Surat yang Ditulis Tangan
Saya menulis kalau terlalu marah. Bukan melalui pesan pendek di WhatsApp, melainkan dengan pena dan kertas. Saya pernah menulis untuk suami saya satu kali, saat usia pernikahan kami belum dua tahun. Dalam hubungan yang “memaksa” kami untuk saling memaklumi, tentu ada banyak perdebatan. Pada satu hari di antaranya, saya terdorong cukup keras untuk menumpahkan perasaan kepadanya melalui tulisan, bukan lisan.
Saya lebih suka menulis daripada bicara. Pada sebuah hubungan di masa lalu, saya pernah meninggalkan setumpuk surat untuk seseorang saat saya harus pergi ke luar negeri. Jumlahnya ada sembilan pucuk surat, tepat sebanyak hari saya pergi. Jika kamu menebak-nebak: Benar — saya terinspirasi dari film Kuch Kuch Hota Hai. Sebelum meninggal dunia, Tina meninggalkan surat untuk anaknya, Anjali, untuk dibaca setiap kali Anjali berulang tahun.
Omong-omong soal ulang tahun, tahun ini saya mendapatkan surat. Ditulis tangan.
Pelakunya, tak begitu mengejutkan, adalah nenek saya — Mbah Putri.
Surat diantar oleh paman saya beserta semangkuk besar rica-rica buatan Mbah. Saat itu sebenarnya kami masih berada dalam satu kota, tetapi saya memang sudah akan merantau lagi ke Jakarta.
──────
• [Tugas yang Diminta]
- 1) Jawablah pertanyaan berikut berdasarkan teks tentang surat tulisan tangan.
(a) Berapa pucuk surat yang pernah ditinggalkan penulis untuk seseorang saat harus pergi ke luar negeri?
(b) Siapa yang menulis surat untuk penulis pada ulang tahunnya tahun ini?
(c) Apa yang diantar paman penulis bersama surat itu?
- 2) Sambunglah teks tentang surat tulisan tangan itu, mulai tepat setelah kalimat terakhir yang tercantum.

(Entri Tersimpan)
──────
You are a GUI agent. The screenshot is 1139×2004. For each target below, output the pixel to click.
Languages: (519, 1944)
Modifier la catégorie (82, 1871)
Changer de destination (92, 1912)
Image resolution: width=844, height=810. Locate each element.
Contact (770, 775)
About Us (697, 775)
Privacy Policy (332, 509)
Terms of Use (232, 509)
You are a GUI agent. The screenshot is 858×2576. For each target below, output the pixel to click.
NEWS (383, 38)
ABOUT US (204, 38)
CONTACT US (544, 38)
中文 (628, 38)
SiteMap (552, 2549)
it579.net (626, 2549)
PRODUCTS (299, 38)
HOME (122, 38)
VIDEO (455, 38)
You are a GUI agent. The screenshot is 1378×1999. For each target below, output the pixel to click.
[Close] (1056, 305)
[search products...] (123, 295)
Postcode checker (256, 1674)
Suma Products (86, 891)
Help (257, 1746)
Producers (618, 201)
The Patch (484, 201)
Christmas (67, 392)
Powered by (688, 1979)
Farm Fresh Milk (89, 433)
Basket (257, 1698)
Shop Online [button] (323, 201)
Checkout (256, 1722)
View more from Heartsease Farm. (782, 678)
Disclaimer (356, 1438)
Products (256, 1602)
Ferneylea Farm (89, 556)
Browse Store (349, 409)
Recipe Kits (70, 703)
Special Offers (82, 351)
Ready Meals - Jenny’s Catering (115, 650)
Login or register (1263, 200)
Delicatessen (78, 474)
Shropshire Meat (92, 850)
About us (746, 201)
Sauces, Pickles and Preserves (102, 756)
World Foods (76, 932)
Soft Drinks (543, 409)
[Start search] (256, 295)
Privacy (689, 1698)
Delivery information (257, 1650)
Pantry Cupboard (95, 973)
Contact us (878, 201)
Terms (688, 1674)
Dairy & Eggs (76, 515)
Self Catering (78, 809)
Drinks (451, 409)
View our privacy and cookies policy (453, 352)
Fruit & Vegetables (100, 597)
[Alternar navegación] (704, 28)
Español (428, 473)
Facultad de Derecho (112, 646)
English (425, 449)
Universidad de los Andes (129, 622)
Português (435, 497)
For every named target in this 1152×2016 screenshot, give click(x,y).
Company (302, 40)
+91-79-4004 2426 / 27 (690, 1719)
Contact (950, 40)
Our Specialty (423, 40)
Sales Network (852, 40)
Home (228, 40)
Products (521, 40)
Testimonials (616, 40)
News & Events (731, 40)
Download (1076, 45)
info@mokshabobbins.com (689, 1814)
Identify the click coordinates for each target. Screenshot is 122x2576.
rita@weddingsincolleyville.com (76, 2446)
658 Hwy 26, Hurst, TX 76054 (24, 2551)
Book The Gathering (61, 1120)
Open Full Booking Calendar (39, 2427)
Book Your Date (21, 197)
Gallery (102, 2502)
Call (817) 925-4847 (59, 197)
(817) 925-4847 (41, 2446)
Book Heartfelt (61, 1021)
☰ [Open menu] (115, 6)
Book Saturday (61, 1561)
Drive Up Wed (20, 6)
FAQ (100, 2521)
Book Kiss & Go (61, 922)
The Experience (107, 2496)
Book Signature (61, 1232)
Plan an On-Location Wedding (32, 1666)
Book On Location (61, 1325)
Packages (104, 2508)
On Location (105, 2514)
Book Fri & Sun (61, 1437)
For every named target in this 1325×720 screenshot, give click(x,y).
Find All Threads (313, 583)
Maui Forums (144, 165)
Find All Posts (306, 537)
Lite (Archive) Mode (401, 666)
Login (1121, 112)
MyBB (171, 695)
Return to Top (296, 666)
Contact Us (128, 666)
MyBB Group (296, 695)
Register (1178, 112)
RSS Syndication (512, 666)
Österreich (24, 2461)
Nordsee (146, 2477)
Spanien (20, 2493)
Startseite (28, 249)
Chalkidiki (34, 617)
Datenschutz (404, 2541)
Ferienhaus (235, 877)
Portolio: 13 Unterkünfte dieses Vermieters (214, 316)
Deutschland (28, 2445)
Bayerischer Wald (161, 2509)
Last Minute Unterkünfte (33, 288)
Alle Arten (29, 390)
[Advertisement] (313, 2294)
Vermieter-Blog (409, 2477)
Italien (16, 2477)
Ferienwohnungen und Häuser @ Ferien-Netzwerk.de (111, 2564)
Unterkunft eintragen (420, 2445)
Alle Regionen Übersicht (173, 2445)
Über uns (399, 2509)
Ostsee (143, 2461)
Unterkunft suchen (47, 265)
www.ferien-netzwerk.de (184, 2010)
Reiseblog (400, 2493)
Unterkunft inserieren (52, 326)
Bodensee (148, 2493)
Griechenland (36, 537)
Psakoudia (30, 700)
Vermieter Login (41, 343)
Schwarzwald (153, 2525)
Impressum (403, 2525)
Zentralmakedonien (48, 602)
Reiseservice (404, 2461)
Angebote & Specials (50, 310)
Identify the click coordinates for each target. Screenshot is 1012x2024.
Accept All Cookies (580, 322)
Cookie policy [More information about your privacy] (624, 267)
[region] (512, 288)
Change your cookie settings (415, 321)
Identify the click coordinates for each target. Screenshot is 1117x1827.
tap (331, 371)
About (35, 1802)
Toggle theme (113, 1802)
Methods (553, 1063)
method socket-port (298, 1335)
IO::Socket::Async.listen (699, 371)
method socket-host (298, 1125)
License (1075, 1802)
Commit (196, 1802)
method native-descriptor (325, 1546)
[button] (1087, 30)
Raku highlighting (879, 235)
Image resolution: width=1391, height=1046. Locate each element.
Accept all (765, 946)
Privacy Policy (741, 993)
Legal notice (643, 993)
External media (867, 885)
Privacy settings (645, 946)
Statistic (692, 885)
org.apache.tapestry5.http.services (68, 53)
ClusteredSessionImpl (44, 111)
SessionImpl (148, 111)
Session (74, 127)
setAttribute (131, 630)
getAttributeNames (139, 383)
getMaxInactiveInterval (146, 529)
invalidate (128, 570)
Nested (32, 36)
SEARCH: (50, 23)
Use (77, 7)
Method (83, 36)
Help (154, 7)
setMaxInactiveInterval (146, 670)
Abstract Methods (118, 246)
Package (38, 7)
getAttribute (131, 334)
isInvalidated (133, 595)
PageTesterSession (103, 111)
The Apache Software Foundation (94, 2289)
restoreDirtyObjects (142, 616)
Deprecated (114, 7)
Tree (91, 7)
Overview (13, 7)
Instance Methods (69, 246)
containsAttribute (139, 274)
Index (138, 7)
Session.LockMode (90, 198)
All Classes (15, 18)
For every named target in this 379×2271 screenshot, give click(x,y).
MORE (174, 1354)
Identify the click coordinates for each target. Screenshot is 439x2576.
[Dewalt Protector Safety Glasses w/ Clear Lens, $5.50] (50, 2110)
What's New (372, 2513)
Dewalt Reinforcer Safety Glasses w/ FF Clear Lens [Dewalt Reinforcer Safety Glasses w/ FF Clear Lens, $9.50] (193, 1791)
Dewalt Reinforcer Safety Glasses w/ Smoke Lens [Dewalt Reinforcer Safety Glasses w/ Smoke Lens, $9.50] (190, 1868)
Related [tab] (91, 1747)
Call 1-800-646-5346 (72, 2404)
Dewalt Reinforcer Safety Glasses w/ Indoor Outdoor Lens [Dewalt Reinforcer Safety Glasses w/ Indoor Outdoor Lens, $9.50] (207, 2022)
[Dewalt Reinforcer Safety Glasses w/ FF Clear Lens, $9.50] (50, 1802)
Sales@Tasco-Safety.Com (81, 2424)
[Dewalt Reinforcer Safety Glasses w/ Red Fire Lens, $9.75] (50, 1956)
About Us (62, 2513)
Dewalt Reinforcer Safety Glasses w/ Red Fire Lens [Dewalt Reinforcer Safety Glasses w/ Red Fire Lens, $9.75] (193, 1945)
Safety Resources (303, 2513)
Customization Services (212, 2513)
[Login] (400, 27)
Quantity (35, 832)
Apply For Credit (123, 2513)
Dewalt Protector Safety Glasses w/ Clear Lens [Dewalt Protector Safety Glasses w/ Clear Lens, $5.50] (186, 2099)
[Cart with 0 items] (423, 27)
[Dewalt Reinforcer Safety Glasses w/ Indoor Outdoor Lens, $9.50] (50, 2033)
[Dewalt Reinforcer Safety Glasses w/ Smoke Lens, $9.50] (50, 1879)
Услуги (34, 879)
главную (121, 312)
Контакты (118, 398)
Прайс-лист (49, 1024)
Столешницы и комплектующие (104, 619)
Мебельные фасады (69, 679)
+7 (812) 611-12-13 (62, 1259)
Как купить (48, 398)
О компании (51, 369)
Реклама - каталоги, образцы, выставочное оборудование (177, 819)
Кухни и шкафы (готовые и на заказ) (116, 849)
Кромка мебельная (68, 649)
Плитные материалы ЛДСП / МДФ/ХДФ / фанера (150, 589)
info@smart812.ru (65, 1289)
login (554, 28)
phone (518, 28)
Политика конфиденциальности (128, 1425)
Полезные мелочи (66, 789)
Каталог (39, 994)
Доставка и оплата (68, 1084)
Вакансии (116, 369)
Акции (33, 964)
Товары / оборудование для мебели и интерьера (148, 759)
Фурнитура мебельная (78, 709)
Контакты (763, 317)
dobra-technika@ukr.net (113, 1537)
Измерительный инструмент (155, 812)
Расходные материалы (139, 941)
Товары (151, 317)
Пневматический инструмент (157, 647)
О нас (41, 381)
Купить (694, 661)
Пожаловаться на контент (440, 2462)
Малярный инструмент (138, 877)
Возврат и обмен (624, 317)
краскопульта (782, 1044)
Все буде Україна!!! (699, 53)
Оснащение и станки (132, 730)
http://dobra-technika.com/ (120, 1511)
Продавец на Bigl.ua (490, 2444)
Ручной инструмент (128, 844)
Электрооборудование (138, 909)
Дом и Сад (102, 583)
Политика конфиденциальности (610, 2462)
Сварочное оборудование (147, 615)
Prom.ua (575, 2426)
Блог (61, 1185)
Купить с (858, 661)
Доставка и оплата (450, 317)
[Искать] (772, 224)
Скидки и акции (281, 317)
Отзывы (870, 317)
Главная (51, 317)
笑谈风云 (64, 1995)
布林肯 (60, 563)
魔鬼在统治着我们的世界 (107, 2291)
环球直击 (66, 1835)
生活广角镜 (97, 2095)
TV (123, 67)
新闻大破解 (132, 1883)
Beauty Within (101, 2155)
──────
• [Jawaban Latihan]
- 1)
(a) Sembilan pucuk surat.
(b) Nenek penulis, Mbah Putri.
(c) Semangkuk besar rica-rica buatan Mbah.

- 2)
Surat Mbah terasa begitu berbeda dengan surat-surat lain yang pernah saya tulis. Di sana tidak ada kata-kata sok romantis, seperti, “I love you,” atau kata-kata ngambek sok imut, misalnya, “Kok, udah mau pulang, sih? Mbah kangen, tau!” Isi surat Mbah seperti bersuara. Saat dibaca, seolah-olah Mbah membisikkannya tepat di telinga. Doa yang ditulis juga sama seperti biasa: kelancaran urusan, rezeki, dan — tentu saja — momongan.
Surat Mbah, tanpa disadari, membangkitkan banyak memori di kepala saya. Waktu kecil, saya suka menginap di rumah Mbah hanya karena Mbah akan selalu menceritakan dongeng sebelum tidur. Saya samar-samar masih mengingat dongeng buatan Mbah soal angsa-angsa yang tersesat di hutan.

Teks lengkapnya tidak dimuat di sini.